Patrick Robinson
Full Tilt Ice Cream, now with three locations and retail sales in grocery stores, began five years ago in White Center. The success of the business is at least in part due to the love of ice cream but also the fact that the stores reflect their communities.

It's full cream ahead for Full Tilt Ice Cream as it turns five

When Justin Cline opened Full Tilt Ice Cream in the middle of White Center five years ago, it was just supposed to be a summer business. After all he was a boat builder but wanted to try something new. His friends told him he was crazy. But Cline knew that the White Center area was lacking any place to get good ice cream and settled on his location. It may have seemed a strange spot to the outside observer, surrounded by an adult book store, the now-defunct Club Evo dance club and bars at 9629 16th Avenue S.W., but he brought in pinball machines, got a license to sell beer too and started creating flavors.

He had learned some of the nature of how to get attention from a stint at a music club called the Offramp in downtown Seattle but what happened next was surprising. His business began to get a lot of attention. In part because he was right, the area was underserved for ice cream but also because of his integration of flavors of the community around him. Stories in local media came out that talked about his cinnamon scented Mexican chocolate or salted caramel ice cream that differentiated him from the Dairy Queen's and Baskin and Robbins' approach to frozen confections.
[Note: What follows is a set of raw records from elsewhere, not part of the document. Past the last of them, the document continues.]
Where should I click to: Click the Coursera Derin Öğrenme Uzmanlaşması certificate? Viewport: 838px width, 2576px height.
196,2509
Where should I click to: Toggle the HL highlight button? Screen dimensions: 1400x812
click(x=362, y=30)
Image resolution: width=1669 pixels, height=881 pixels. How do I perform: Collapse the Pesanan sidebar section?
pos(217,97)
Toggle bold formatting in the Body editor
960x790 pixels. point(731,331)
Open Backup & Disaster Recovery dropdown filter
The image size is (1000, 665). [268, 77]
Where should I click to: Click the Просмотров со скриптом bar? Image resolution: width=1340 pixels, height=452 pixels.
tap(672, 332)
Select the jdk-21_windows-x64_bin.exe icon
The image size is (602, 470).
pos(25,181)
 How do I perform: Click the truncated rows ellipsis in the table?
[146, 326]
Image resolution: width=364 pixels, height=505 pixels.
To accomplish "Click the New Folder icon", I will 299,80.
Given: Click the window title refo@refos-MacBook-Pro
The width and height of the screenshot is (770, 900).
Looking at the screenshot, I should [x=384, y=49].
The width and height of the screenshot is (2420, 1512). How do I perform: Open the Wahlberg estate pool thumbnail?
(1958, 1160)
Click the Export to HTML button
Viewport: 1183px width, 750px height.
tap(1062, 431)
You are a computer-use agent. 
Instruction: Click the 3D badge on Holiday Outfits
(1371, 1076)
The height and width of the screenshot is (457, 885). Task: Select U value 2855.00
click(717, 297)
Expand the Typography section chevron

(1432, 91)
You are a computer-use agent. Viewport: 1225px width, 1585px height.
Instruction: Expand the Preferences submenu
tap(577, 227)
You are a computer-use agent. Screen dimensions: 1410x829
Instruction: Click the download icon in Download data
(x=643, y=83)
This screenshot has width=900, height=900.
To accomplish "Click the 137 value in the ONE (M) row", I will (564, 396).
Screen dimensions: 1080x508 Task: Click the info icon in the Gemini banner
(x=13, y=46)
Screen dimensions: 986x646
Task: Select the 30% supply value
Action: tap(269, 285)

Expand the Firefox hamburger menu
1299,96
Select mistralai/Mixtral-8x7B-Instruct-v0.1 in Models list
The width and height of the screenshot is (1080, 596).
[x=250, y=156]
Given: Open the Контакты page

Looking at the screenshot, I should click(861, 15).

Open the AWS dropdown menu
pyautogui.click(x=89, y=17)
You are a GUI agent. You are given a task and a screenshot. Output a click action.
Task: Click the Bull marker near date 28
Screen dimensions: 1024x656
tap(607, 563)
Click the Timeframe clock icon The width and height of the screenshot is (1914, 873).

"We make good ice cream and good flavors but at the same time the economy took a dump and we're a cheap luxury. You can't afford to take your family to Salty's every week but you can come here."

A tipping point for Full Tilt may have come with a short mention of it in a 2010 New York Times story about treats in the Seattle area. After that, other media did stories, Cline kept experimenting and sales grew. "I think we've gotten lucky and ice cream is pretty popular in Seattle. It happened all over the country. Stores in New York and San Francisco and Denver opened in 2008, the year of ice cream."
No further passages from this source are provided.